Every year, approximately 30,000 people commit suicide.  Research by sociologists, psychiatrists, and psychologists tells us they commit suicide because they lose hope.

As followers of Jesus Christ, we must realize that we have the Good News that can give hope to the hopeless.  Because we really believe in the Christmas that was, we should share it with the people Jesus came to seek and to save.  (Luke 19:10).  We show that we really believe in the Christmas that shall be when we tell hopeless people that God is going to give us another Christmas.
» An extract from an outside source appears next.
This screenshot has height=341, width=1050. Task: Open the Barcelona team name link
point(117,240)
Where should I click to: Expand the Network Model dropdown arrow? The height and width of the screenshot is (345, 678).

Like the wise men we should ask the question, “Where is He?,” seek Him until we find Him, worship Him, and give the gift of our lives to Him.  Then, like the shepherds, we should tell everybody the very Good News that Christmas has come and Christmas is coming again to this otherwise hopeless world!

Dick Woodward, A Christmas Prescription


Hope-filled “Hupomone” Love

May 19, 2015

Love knows no limit to its endurance, no end to its trust, no fading of its hope; it can outlast anything. It is, in fact, the one thing that still stands when all else has fallen.”  (I Corinthians 13:7-8, J.B. Phillips)

We read in the book of Hebrews:  “Now faith is the substance of things hoped for; the evidence of things not seen.”  The inspired author of the great faith chapter means that the object of faith is always unseen, and faith gives substance to our hope that the object of our faith exists.  In other words, faith puts a foundation under our hope.  We hope until faith gives us reason to believe. (Hebrews 11:1)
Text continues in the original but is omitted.